BEGIN DATA SUPPLIED

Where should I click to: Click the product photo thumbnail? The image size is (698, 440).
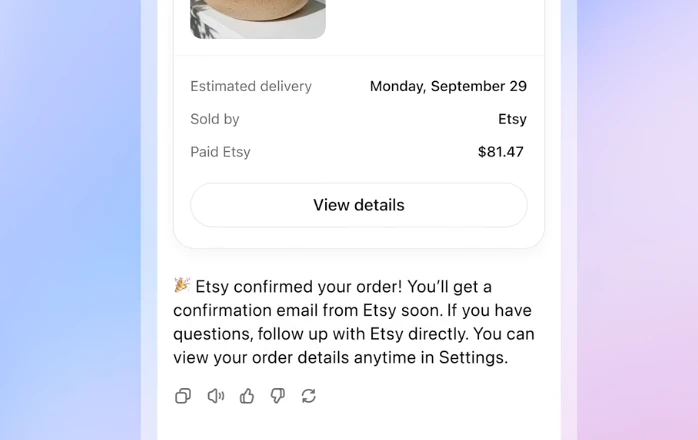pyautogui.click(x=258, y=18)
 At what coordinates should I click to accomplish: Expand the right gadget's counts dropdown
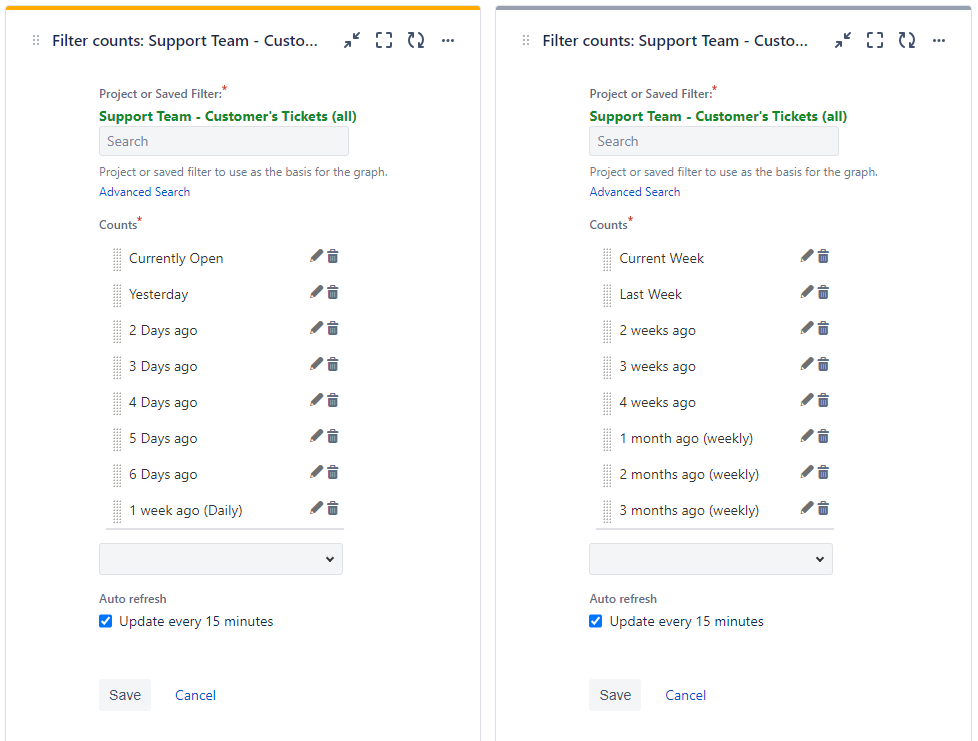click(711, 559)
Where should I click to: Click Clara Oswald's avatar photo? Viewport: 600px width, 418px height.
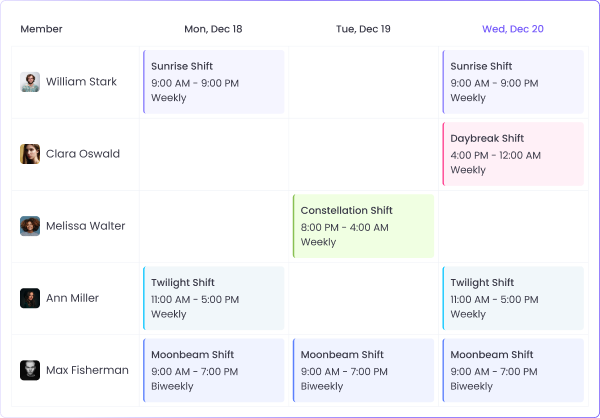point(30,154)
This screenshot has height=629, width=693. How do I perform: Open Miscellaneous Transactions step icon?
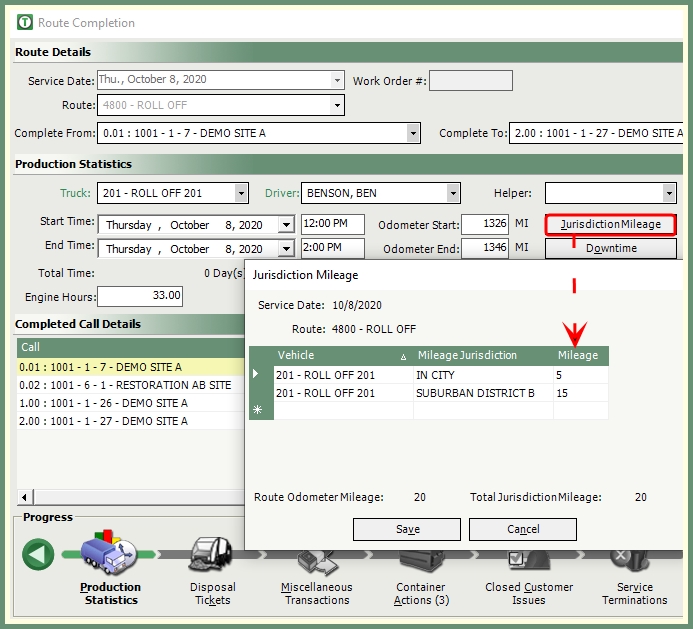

END DATA SUPPLIED

» **STATED EXERCISE**: Format the listing as a numbered list, starting at its first line and ending at the line that contains "point(30,154)", with blank lines dropped. Leave the pictures out of your answer.

» **WRITTEN REPLY**:
1. Where should I click to: Click the product photo thumbnail? The image size is (698, 440).
2. pyautogui.click(x=258, y=18)
3.  At what coordinates should I click to accomplish: Expand the right gadget's counts dropdown
4. click(711, 559)
5. Where should I click to: Click Clara Oswald's avatar photo? Viewport: 600px width, 418px height.
6. point(30,154)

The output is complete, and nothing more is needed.